Pour une fois, le garçon était en avance. Il en profita pour se réchauffer avec un chocolat chaud commandé, tout en se concentrant sur les gouttes de pluie qui tapotaient sur le carreau. Sur le carrelage au style un peu vieillot, il joua avec ses baskets. Il n'avait rien trouvé de mieux pour calmer son angoisse.
Le café accueillait une petite dizaine de personnes ; c'était vivant, calme et intime dans un même temps. Installé depuis bien cinq ans, Le Haut Gourmand faisait parler de lui dans le secteur. Établissement modeste au couple de propriétaires attachants, l'endroit accueillait petits et grands du matin au soir, pour un moment de joie ou un peu de réconfort. Jules pensa qu'il devrait venir plus souvent avec Luna. Jérémy habitait un peu loin.
Le garçon sursauta ; la porte d'entrée s'ouvrit sur un couple. Jocelyne n'était toujours pas là... Viendrait-elle ? L'adolescent croyait moins à cette possibilité que l'inverse. Il fit tournoyer son chocolat chaud dans son verre, désormais à moitié vide.
Une nouvelle fois, la porte s'ouvrit. Il arriva dans le café un chignon gris, parsemé de mèches rebelles, mais tout de même soigneusement coiffé. La dame qui venait d'entrer était plutôt petite, le dos courbé par l'âge et le visage gracieusement ridé. Elle portait pour vêtement une robe à fleurs, que Jules trouva peu recommandable pour la saison. Des collants couleur chair ainsi qu'un manteau à fourrure la protégeaient tout de même un peu du froid.
La dame parcourut la salle de ses petits yeux bleu azur. Elle observa les dizaines de bouteilles posées sur l'étagère derrière le bar, les tableaux et photos de mines parsemés sur les murs, les tables en bois et leurs occupants ravis d'être là. Elle s'arrêta sur Jules. Il posa sa tasse.
Les yeux de la vieille femme s'agrandirent soudain, et elle s'avança au fond de la salle, jusqu'à lui. Chacun de ses pas, plus chancelants que ceux de Monsieur Hubart, semblait la faire souffrir.
— Bonjour, dit-elle arrivée en face du garçon. C'est bien toi, Jules ?
Le cœur du concerné bondit dans sa poitrine. Plus aucun doute : c'était elle. Elle l'avait reconnu grâce à son pull rouge, dont il avait indiqué à Élisa qu'il le porterait le jour du rendez-vous. Ce jour.

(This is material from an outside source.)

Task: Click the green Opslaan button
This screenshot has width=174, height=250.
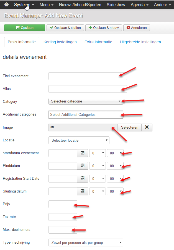Action: pyautogui.click(x=25, y=28)

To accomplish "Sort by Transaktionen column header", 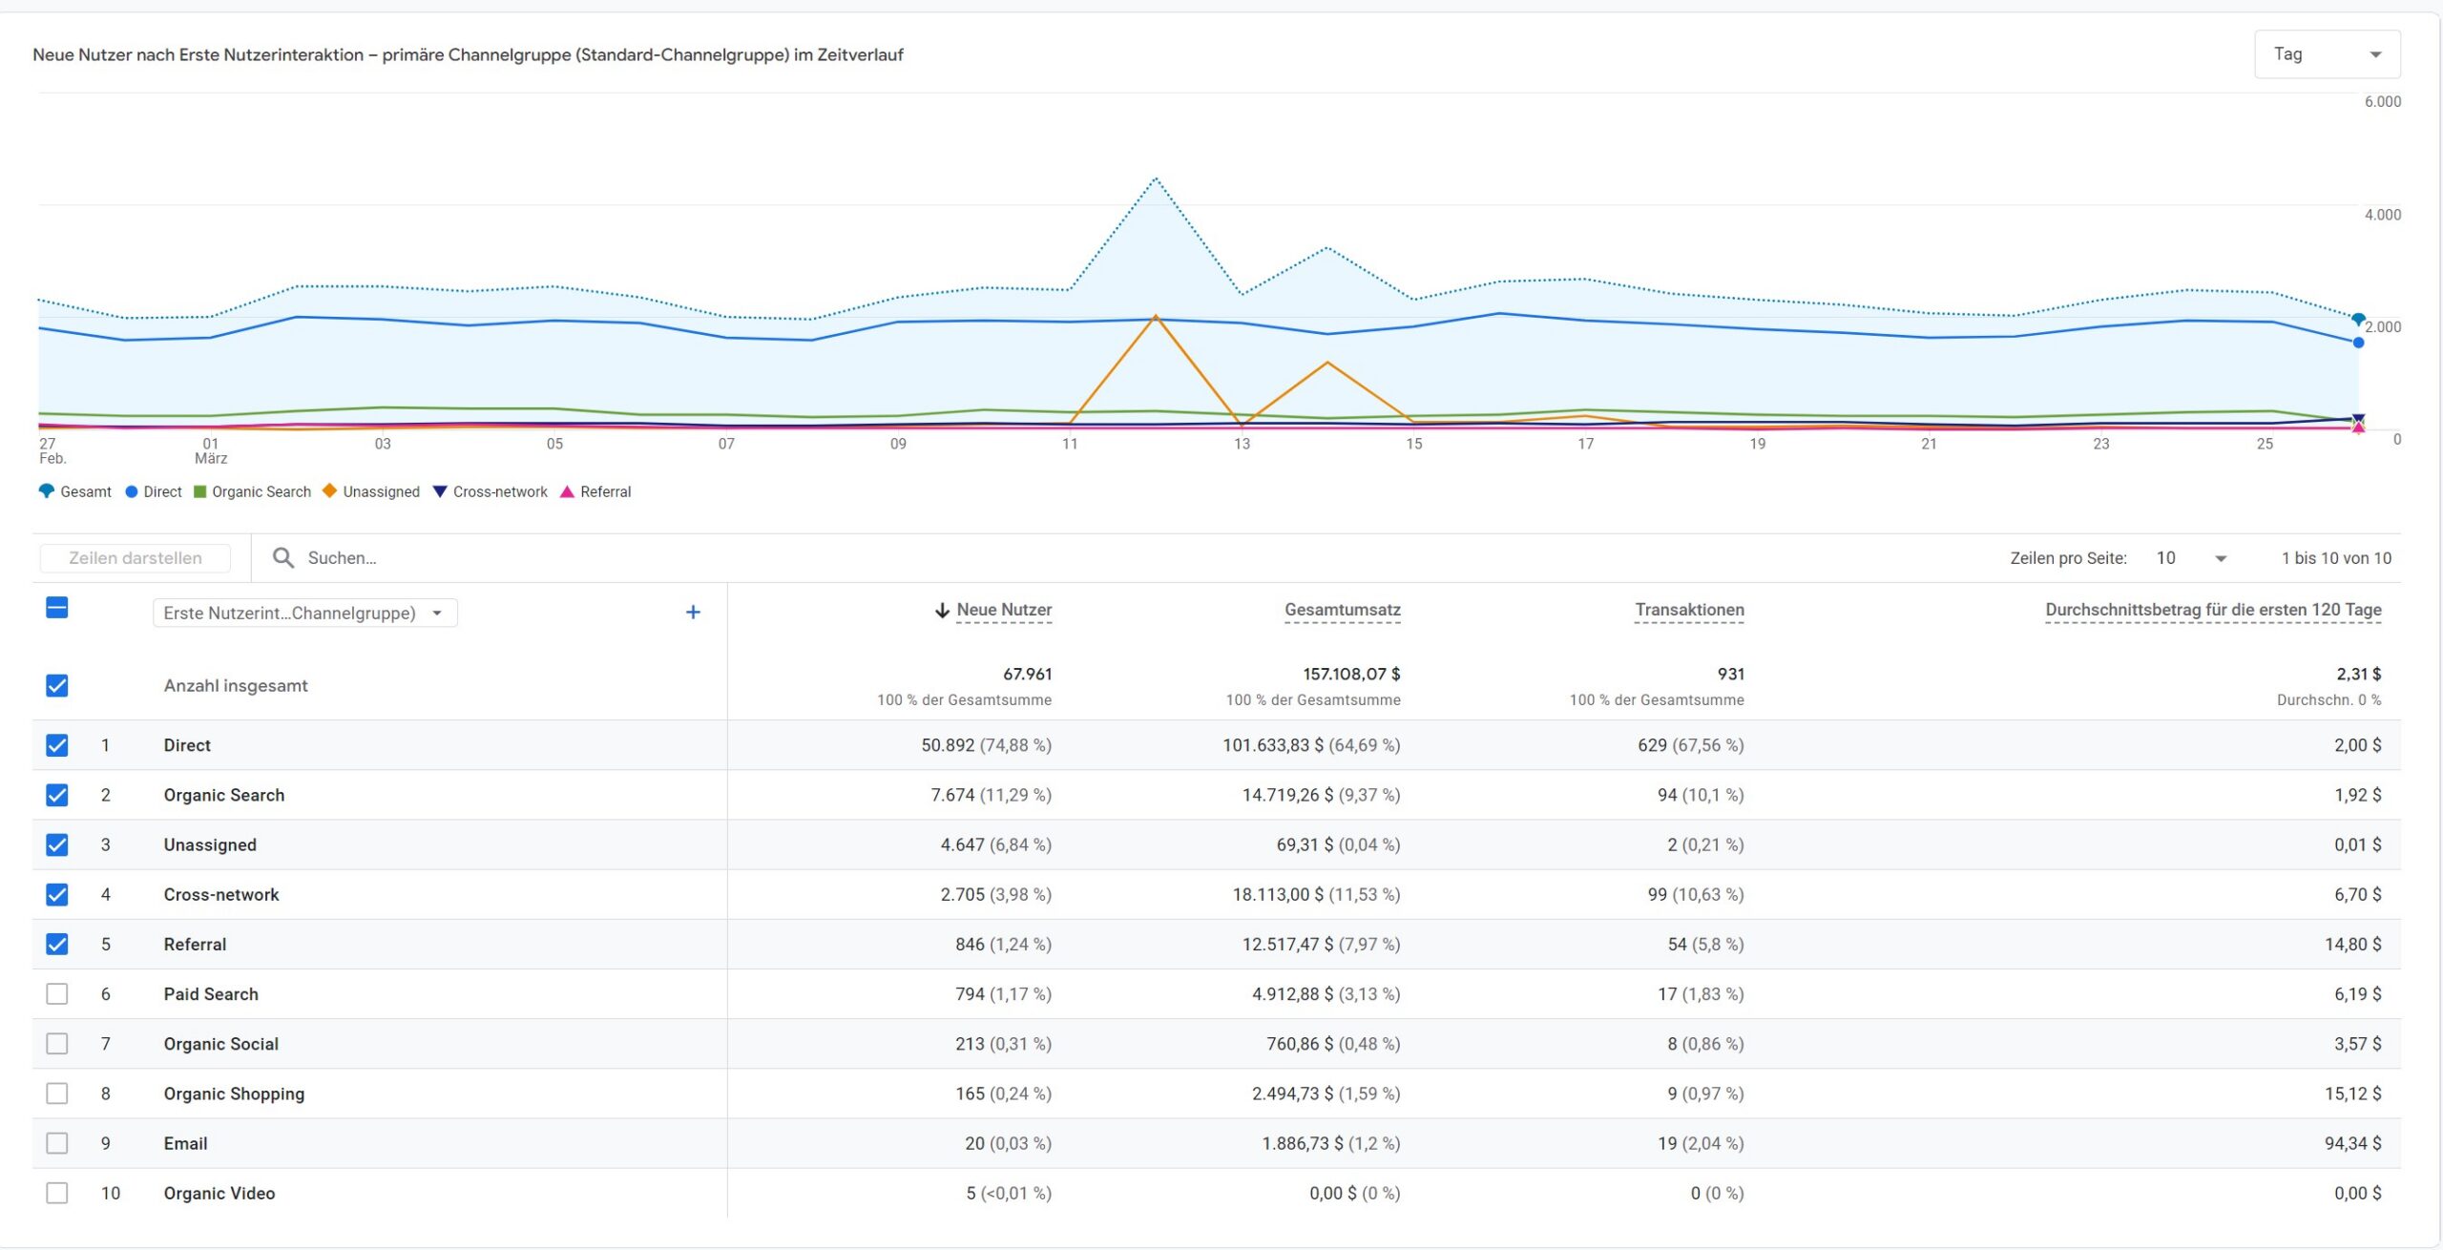I will [1689, 610].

Jules pensa instinctivement à tourner la tête vers quelqu'un mais se retint. Ce serait vain : personne n'était là pour l'épauler, ni Luna, ni Jérémy, ni personne. Il n'avait que cette femme, qu'il n'avait plus vu depuis onze ans.

VOUS LISEZ
Un bébé dans la tête
Teen FictionLycéen, bon élève, fils unique : Jules a tout d'un adolescent banal. Ou presque. Car Jules ne vit pas comme tout le monde : il a un bébé dans la tête. Un bébé qui, lorsqu'il pleure, lui donne des maux de crâne affreux, des nausées, des vertiges, et...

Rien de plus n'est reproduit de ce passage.